Army loses appeal bid over officer’s benefits
RELEBOHILE TSOAMOTSE
MASERU – The Lesotho Defence Force (LDF) has lost a court bid to overturn a High Court judgement ordering the payment of the salary and terminal benefits of its late officer Kelebone Maieane. The army had appealed the judgment arguing that they are unable to reinstate a late officer in order to afford him the benefits, but the Appeal Court last week dismissed them and upheld the High Court judgement – basically declaring that Maieane was still in service when he passed and, therefore, his benefits are to be paid.
Maieane died in detention on May 9, 2003, serving a seven-year jail sentence when he died on May 9, 2003. He died at the Maseru Central Correctional Institution, having been discharged from service a year before. He was discharged on May 6 2002 on account of his conviction by the Maseru Magistrate Court.
Maieane, along with six of his colleagues were on March 4, 2002, convicted of attempted murder, armed robbery, assault with intend to cause bodily harm and malicious damage to property following an incident that happened in 1998. The then LDF commander, Lieutenant General Makhula Mosakeng, on May 2, 2002, asked Maieane along with his co accused/ convicts to show cause why they should not be dismissed from the army on account of their conviction.
They reportedly did not respond to the letters and were subsequently fired. Approximately 12 months later, Maieane died while still serving his sentence; his co-accused (also soldiers) completed their sentences. In an unexpected turn of events, Maieane’s co-accused were reinstated to their positions 14 years later, in 2017. They were also paid their salaries in arrears, from the date of their discharge. The reinstatement was as a result of a court application by one of them (Letuka) which resulted in the Constitutional Court setting their conviction aside. They argued that they were similarly placed with Letuka and were as a result allowed back to their positions.
When she learned about the developments, Maieane’s daughter, Palesa Maieane Raselemane wrote to the LDF and asking for his father to be treated as having been in service until his death. She also cited Letuka’s case, arguing that his father was similarly placed with his fellow accused. She argued that had he not met his death, his father would have been reinstated along with the other soldiers. However, the LDF refused to release the funds, prompting Raselemane to approach the High Court.
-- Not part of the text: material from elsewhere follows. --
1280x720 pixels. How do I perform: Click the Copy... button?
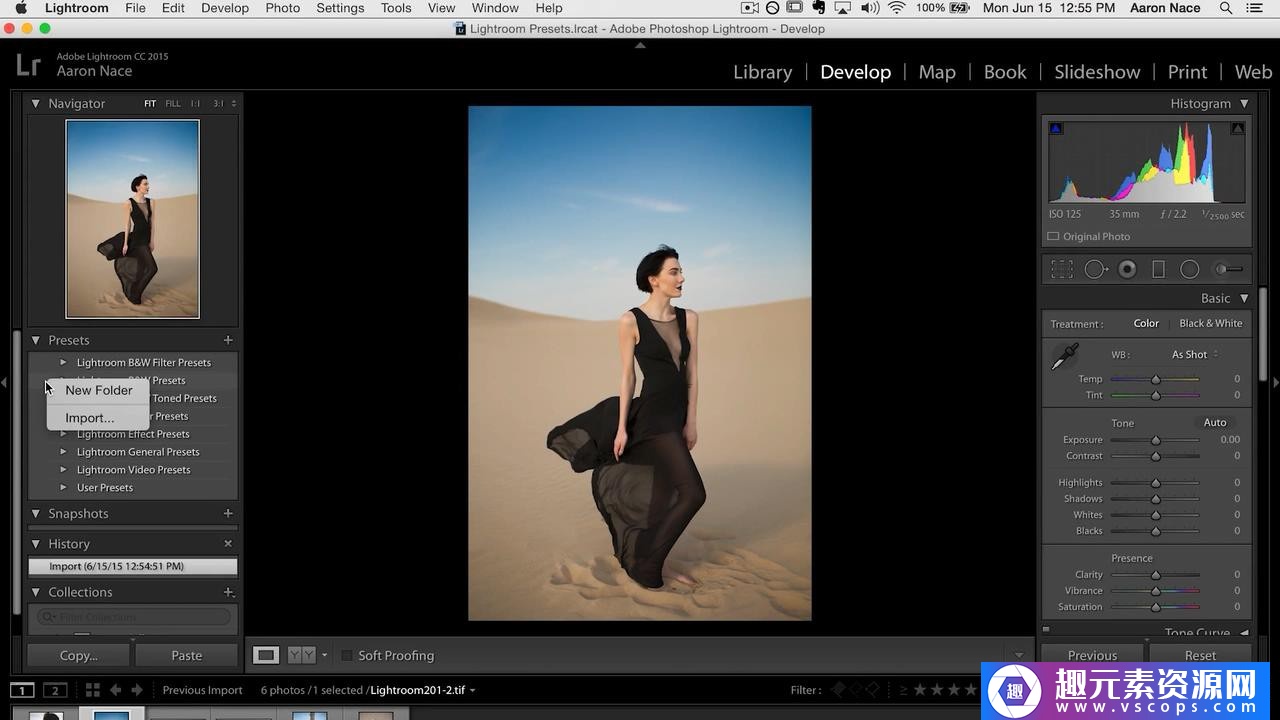(79, 656)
By refusing to pay his father’s benefits, she contended that the army was discriminatory and thereby asked the High Court to declare that his father was entitled to his salary arrears and terminal benefits for the period up to his death and that it be declared that the LDF’s “decision treating the late Kelebone as still discharged from the LDF as at the time of his death, to be discriminatory.”
On top of that, Raselemane asked the court to direct the army to afford and treat his father’s case the same way with his co accused and reinstate him as it has done with other convicts. “This Letuka was convicted together with my late father and he was the only one who took up the appeal hence the decision in C OF A (CIV) No 38/14. Thus, it is clear, that as some members of the LDF who were convicted together with my late father got re-instated, he would as well have been reinstated had he been alive; otherwise the whole exercise would have been discriminatory and thus wrongful.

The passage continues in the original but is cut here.